What to produce: Each line below must be set down exactly; omit any image you find.

Data for this task:
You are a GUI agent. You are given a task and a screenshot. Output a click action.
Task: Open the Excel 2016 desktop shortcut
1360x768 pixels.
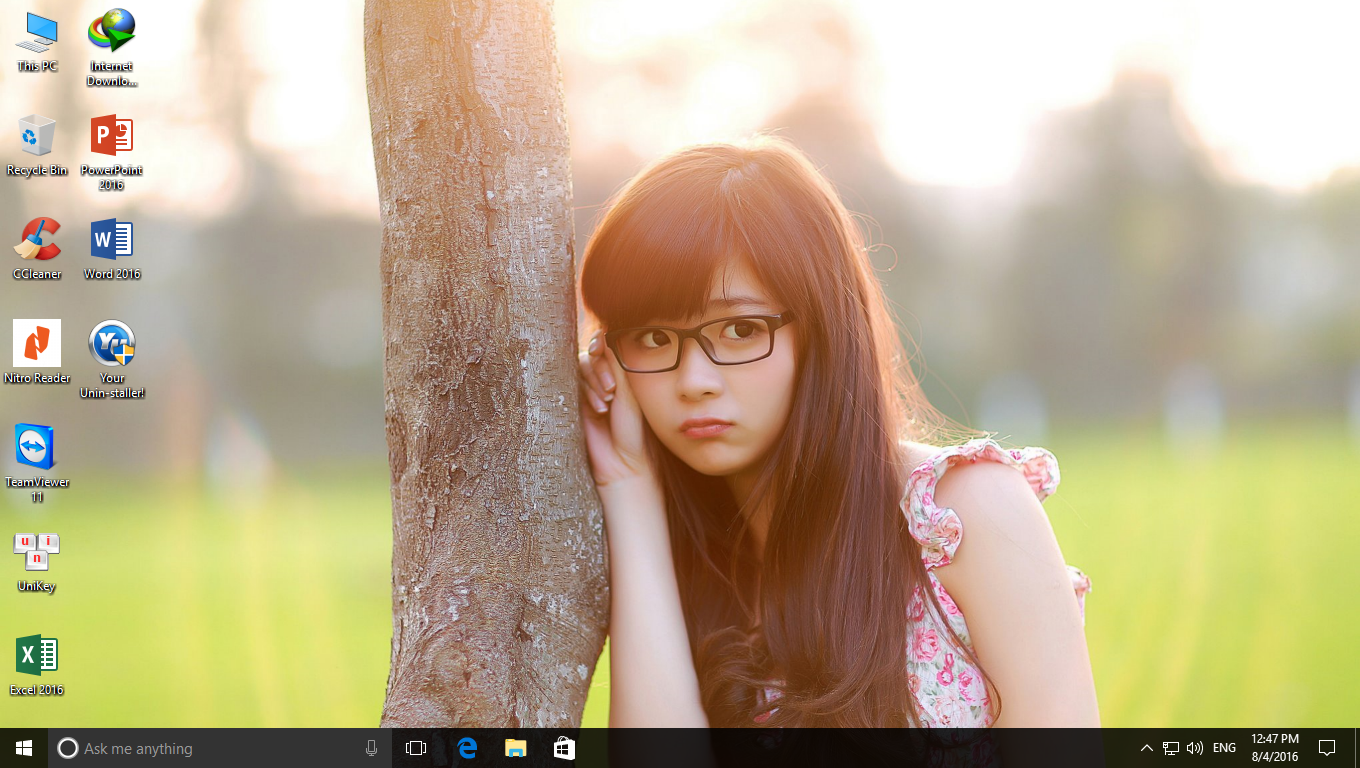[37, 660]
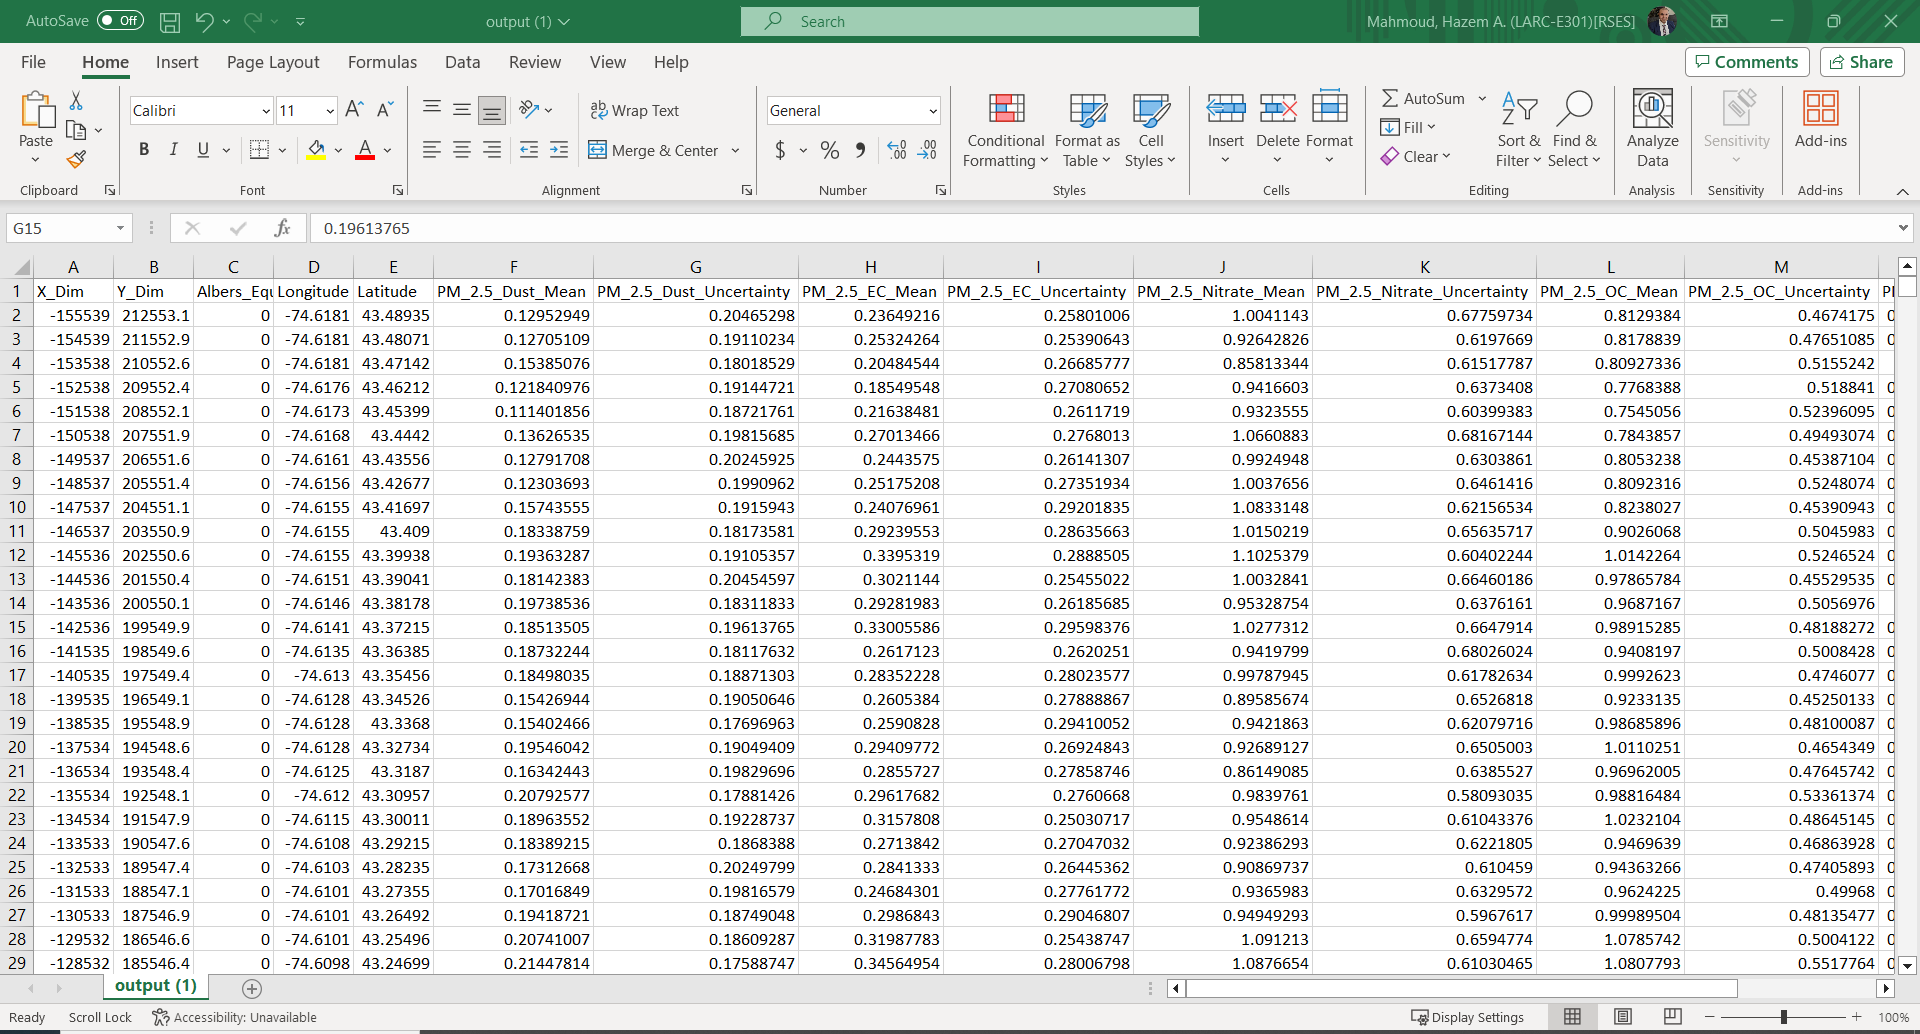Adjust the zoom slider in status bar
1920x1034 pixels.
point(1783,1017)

Expected answer:
You are a GUI agent. You are given a task and a screenshot. Output a click action.
Task: Open the Excel 2016 desktop shortcut
1360x768 pixels.
[37, 660]
Adjust the zoom slider in status bar
1920x1034 pixels.
point(1783,1017)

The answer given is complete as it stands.